A phase Ib dose-escalation study of the MEK inhibitor trametinib in combination with the PI3K/mTOR inhibitor GSK2126458 in patients with advanced solid tumors

J. E. Grilley-Olson, University of North Florida
P. L. Bedard, Ontario Cancer Institute University of Toronto
A. Fasolo, IRCCS San Raffaele Scientific Institute
M. Cornfeld, GlaxoSmithKline, USA
L. Cartee, GlaxoSmithKline, USA
A. R.Abdul Razak, Ontario Cancer Institute University of Toronto
L. A. Stayner, Ontario Cancer Institute University of Toronto
Y. Wu, GlaxoSmithKline, USA
R. Greenwood, GlaxoSmithKline, USA
R. Singh, GlaxoSmithKline, USA
C. B. Lee, University of North Florida
J. Bendell, Sarah Cannon Research Institute
H. A. Burris, Sarah Cannon Research Institute
G. Del Conte, IRCCS San Raffaele Scientific Institute
C. Sessa, IRCCS San Raffaele Scientific Institute
J. R. Infante, Sarah Cannon Research Institute


Introduction This Phase Ib trial investigated the safety, tolerability, and recommended phase 2 dose for the pan-PI3K/mTOR inhibitor, GSK2126458 (GSK458), and trametinib combination when administered to patients with advanced solid tumors.

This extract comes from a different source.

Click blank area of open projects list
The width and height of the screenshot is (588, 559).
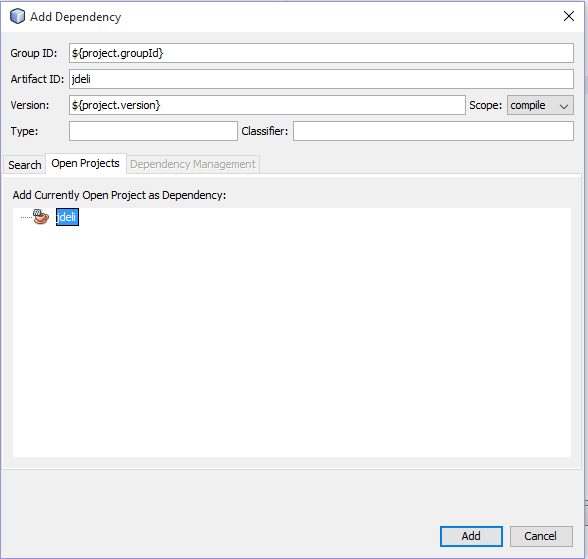point(292,337)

Patients and Methods Patients with advanced solid tumors received escalating doses of GSK458 (once or twice daily, and continuous or intermittent) and trametinib following a zone-based 3 + 3 design to determine the maximum tolerated dose (MTD). Assessments included monitoring for adverse events and response, and evaluating pharmacokinetic (PK) measures. Archival tissue and circulating free DNA samples were collected to assess biomarkers of response in the PI3K and RAS pathways. Results 57 patients were enrolled onto the continuous dosing cohort and 12 patients onto an intermittent BID dosing cohort. Two MTDs were established for the continuous daily dosing: 2 mg of GSK458 with 1.0 mg of trametinib or 1.0 mg of GSK458 with 1.5 mg of trametinib; no MTD was determined in the intermittent dosing cohort. The most frequent adverse events were rash (74 %) and diarrhea (61 %). Dose interruptions due to adverse events occurred in 42 % of patients. No significant PK interaction was observed. One patient achieved partial response and 12 patients had stable disease >16 weeks. Mutations in RAS/RAF/PI3K were detected in 70 % of patients, but no pattern emerged between response and mutational status. Conclusion GSK458 plus trametinib is poorly tolerated, due to skin and GI-related toxicities. Responses were minimal, despite enrichment for PI3K/RAS pathway driven tumors, which may be due to overlapping toxicities precluding sufficient dose exposure.